Firefighters, local tribe members, and expert tree fallers are working together to save the ancient trees. Helicopters are dumping water and fire retardant as crews on the ground establish containment lines and use everything they have to battle the flames.
The drought conditions and poor forest management have only made matters worse as the wildfire continues to spread.
“Firefighters have fought hard to protect these Iconic Giants that some reach 200 feet into the sky and are over 1,000 years old. The firefight continues to protect homes, the Giant Sequoias, and stop the forward progression of the fire,” posted Sequoia National Forest.
It is too early to know how many vital and iconic trees were lost, but we can only hope it is not as many as last year. Castle fire destroyed an estimated 7,500-10,000 sequoias (roughly 10%) in 2020.
Over 7,000 wildfires have ignited in California this year and have already charred 1.97 million acres. The wildfires are burning hotter and faster than they have in the past and are taking a toll on the mature trees.

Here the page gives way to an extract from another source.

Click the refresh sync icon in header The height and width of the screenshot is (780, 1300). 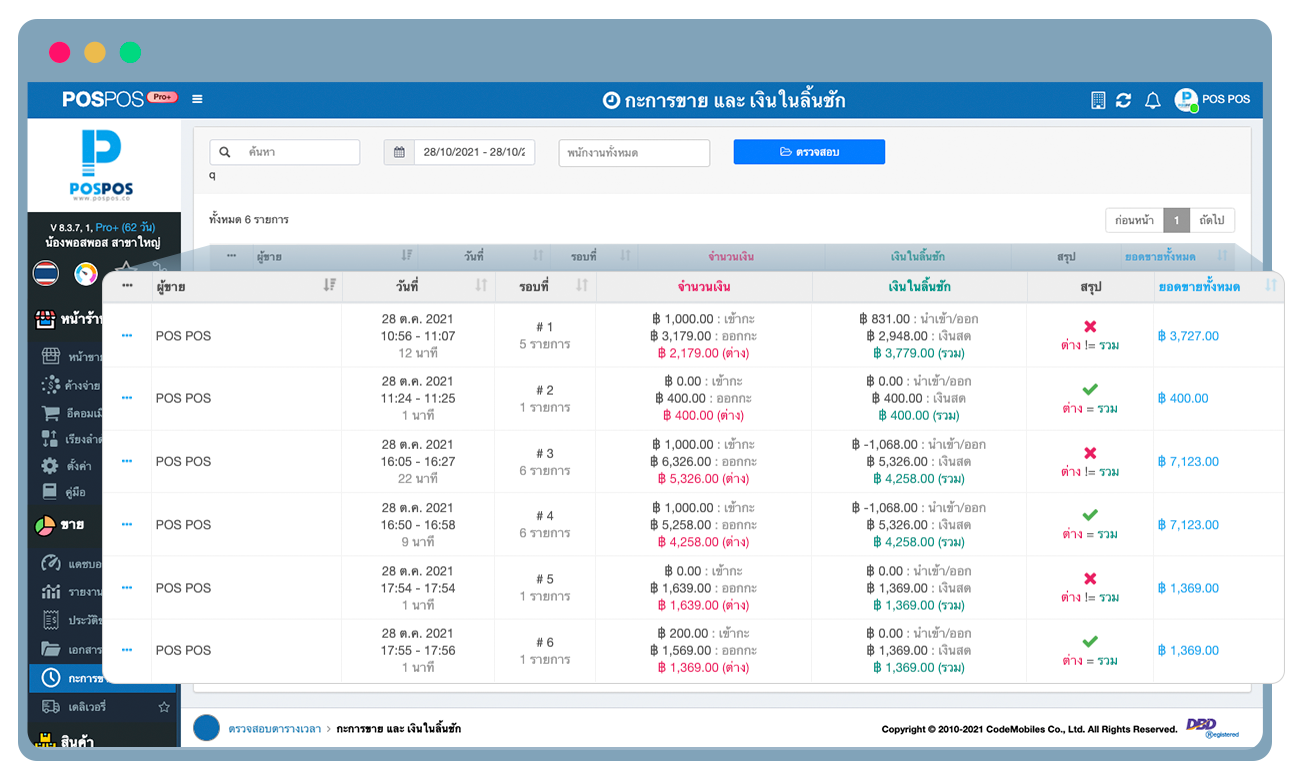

A botanist with Yosemite National Park, Garrett Dickman, agrees that the fires are more intense than they used to be. He told Visalia Times Delta, “This is a fire-resistant species. If anything can take the punch, it’s giant sequoias. But this punch is way too big and it’s hitting way too hard.”
Everyone’s prayers for rain may be answered later this week. “The incident meteorologist (IMET) is expecting the moderating weather trend to persist, with temperatures continuing to drop and humidity levels rise. Measurable precipitation is anticipated Thursday night and Friday as a cold front moves into the area,” wrote U.S. Forest Service.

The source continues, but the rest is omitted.